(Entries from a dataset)
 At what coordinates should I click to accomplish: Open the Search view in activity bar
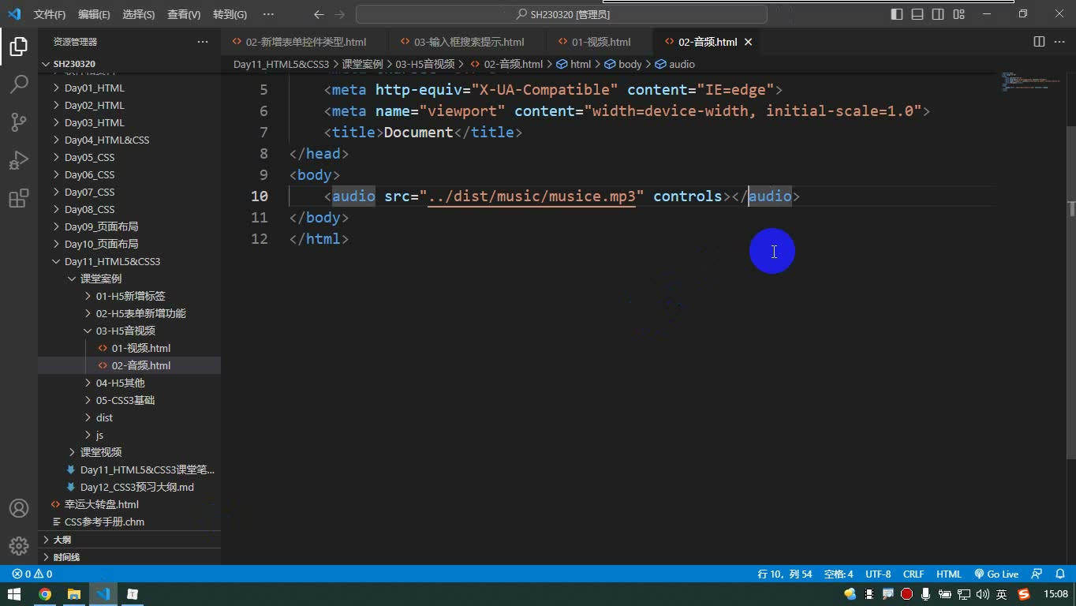point(19,84)
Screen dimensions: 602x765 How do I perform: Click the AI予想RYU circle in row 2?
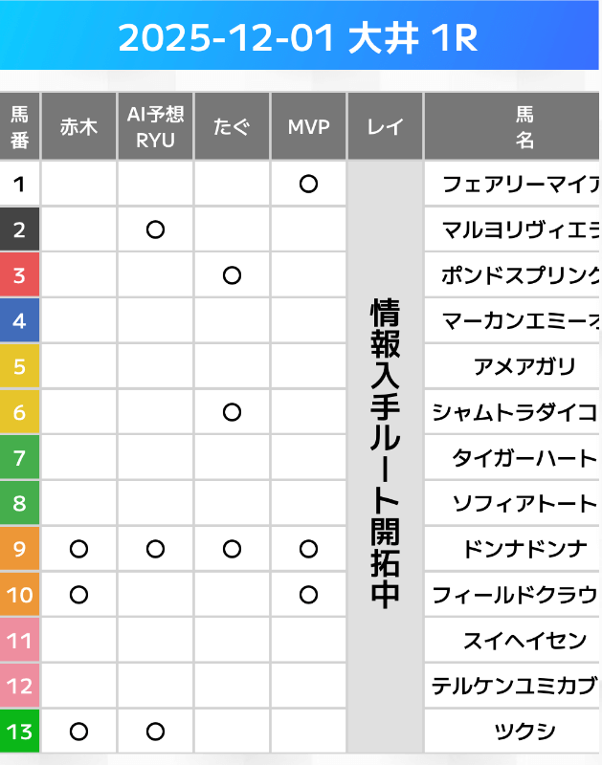[155, 230]
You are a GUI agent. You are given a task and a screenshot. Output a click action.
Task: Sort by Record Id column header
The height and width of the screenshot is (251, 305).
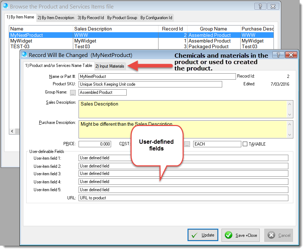click(x=172, y=29)
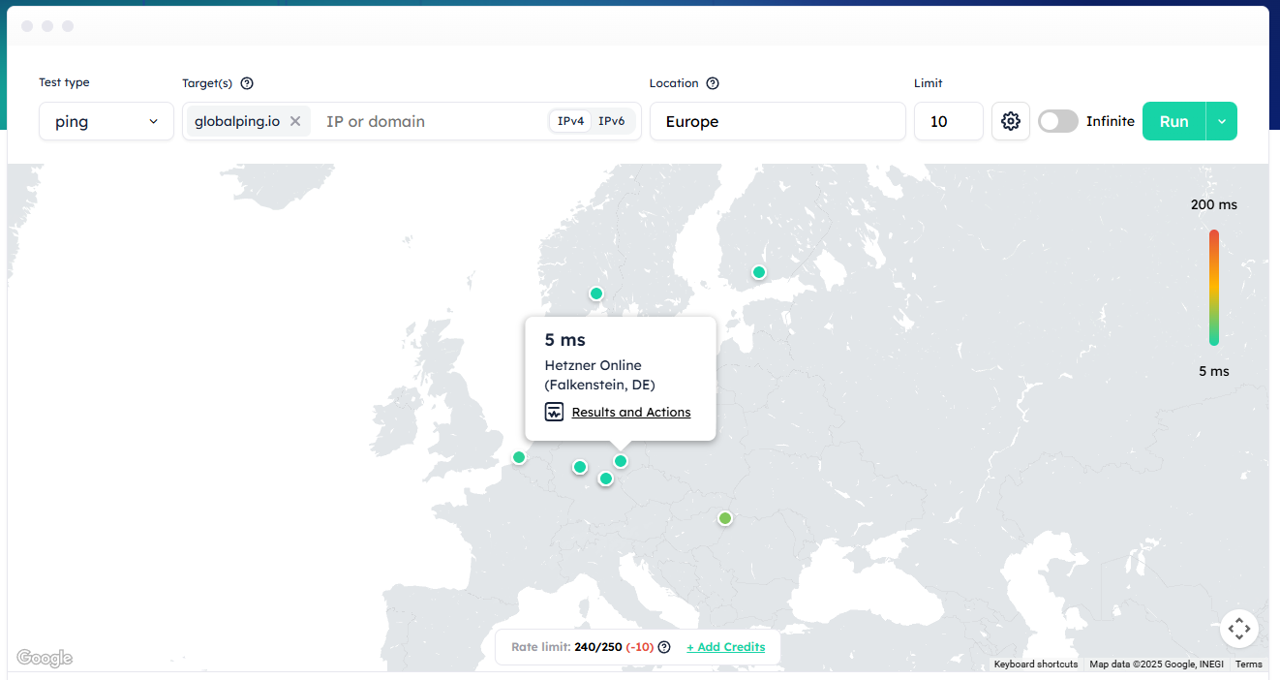Viewport: 1280px width, 680px height.
Task: Click the Run button
Action: coord(1173,121)
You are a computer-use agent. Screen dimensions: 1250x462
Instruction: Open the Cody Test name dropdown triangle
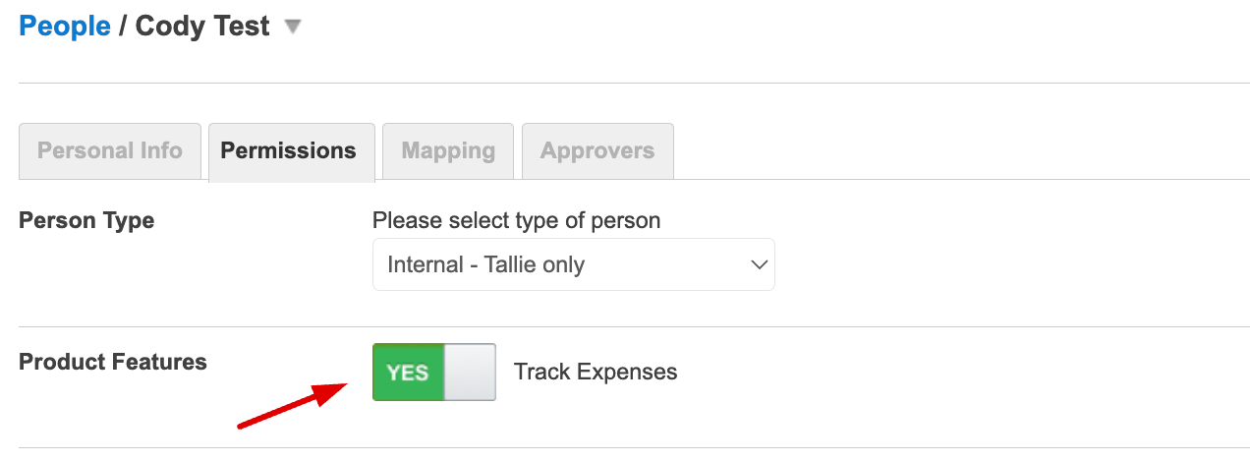tap(292, 28)
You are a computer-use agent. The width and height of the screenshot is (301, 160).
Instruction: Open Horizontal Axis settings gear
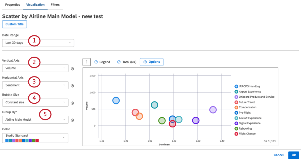pos(72,86)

• [Given exercise] Update the lines from the one containing "You are a GUI" through the end of the items so that "Instruction" becomes "Directive", with nothing else altered. Omit the pictures from your answer.

• [Solution to this exercise]
You are a GUI agent. You are given a task and a screenshot. Output a click action.
Task: Sort by Record Id column header
The height and width of the screenshot is (251, 305).
click(x=172, y=29)
Viewport: 1280px width, 680px height.
Task: Click the Run button
Action: coord(1173,121)
You are a computer-use agent. Screen dimensions: 1250x462
Directive: Open the Cody Test name dropdown triangle
tap(292, 28)
You are a computer-use agent. The width and height of the screenshot is (301, 160).
Directive: Open Horizontal Axis settings gear
pos(72,86)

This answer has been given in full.